8. A fabric as claimed in claim 6 formed as a sandwich comprising two layers of fabric in accordance with the present invention with the dried gelatin or collagen binder therebetween in order that when used intradermally expansion of the binder may urge each layer of fabric against the dermis and furthermore the binder may attract fibro blasts from the dermis through each layer of fabric.

9. A fabric as claimed in claim 8 hereof wherein the two layers of fabric are part of a single flattened tubular piece of fabric.

10. A fabric in accordance with any one of the preceding claims wherein the fabric/binder unit is coated with an oil in order to retard the softening action exerted by body fluids on the binder at least until the surgeon has completed the implant.

11. A fabric in accordance with claim 10 hereof wherein the oil is pure vitamin E.

12. A fabric in accordance with any one of the preceding claims wherein the fabric is incorporated in a sheath adapted to be temporarily partially implanted with the fabric; the sheath being sufficiently rigid so as to prevent curling, buckling or bunching of the fabric; the sheath preventing contact between body fluids and at least a substantial proportion of the fabric and adapted to be withdrawn by the surgeon from about the fabric just prior to completion of the closing of the wound.

13. A fabric in accordance with claim 12 wherein the sheath is manufactured from stiff transparent nylon.

14. A method of sub-dermally or intradermally implanting a fabric to control formation of scar tissue comprising the steps of: a) Observing the orientation of the wound to be healed with respect to the structure of the surrounding dermis; b) Determining the predominant stresses to which the wound and adjacent tissue are subject; c) Selecting a sheet of flexible bio-compatible longterm bio-degradable mesh like fabric characterised in that it is relatively non-distensible along the axis intended to be implanted parallel to the primary stress carrying axis within the dermis as compared with its distensibility along any axis intended to be aligned with lesser stress carrying axes within the dermis; ; d) Implanting the fabric into or just under the dermis so as to bridge the wound in such a manner that the fabric supports the wound thereby facilitating healing and acting as a conduit for stresses passing through the wound.
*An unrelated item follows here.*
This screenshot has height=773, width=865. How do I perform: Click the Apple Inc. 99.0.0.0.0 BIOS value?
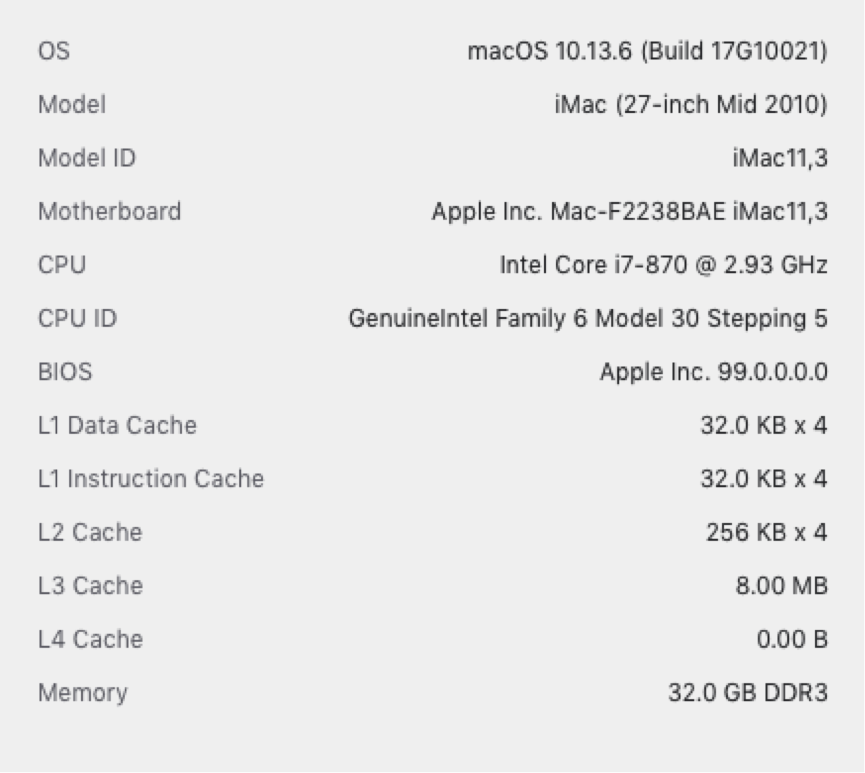(714, 372)
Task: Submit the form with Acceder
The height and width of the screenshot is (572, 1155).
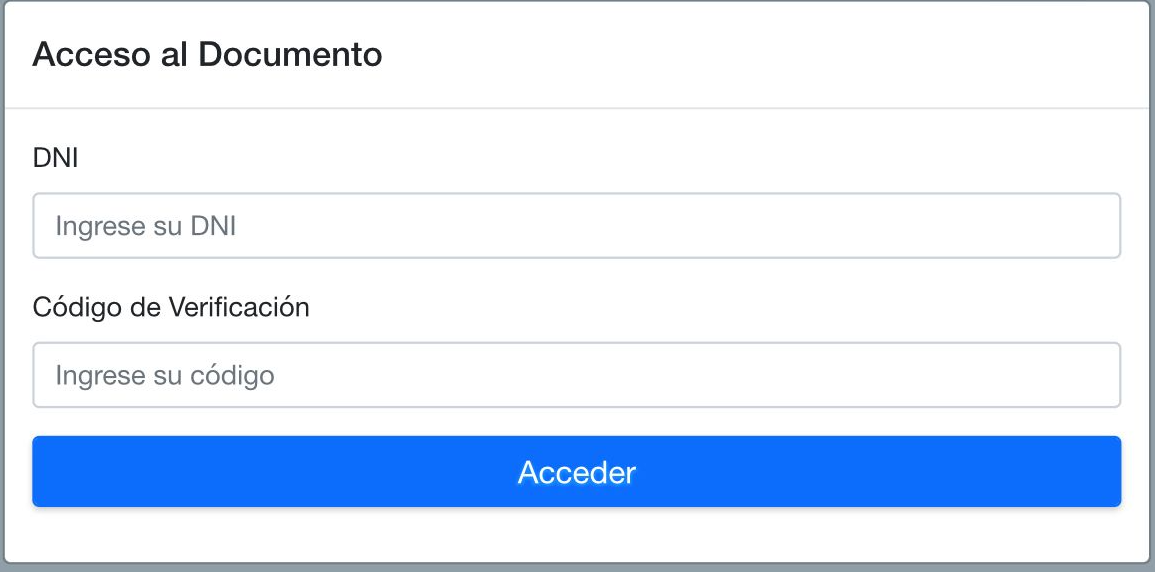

15. A method of sub-dermally or intradermally implanting a fabric as claimed in claim 14 hereof wherein the predominant stresses to which a wound is subject are assumed to be longitudinal and consequently the mesh like fabric chosen has high resistance to distension along the axis corresponding to the longitudinal axis of the wound as compared to its resistance to distension along any axis transverse thereto.

16. A fabric substantially as hereinbefore described with reference to the accompanying drawings.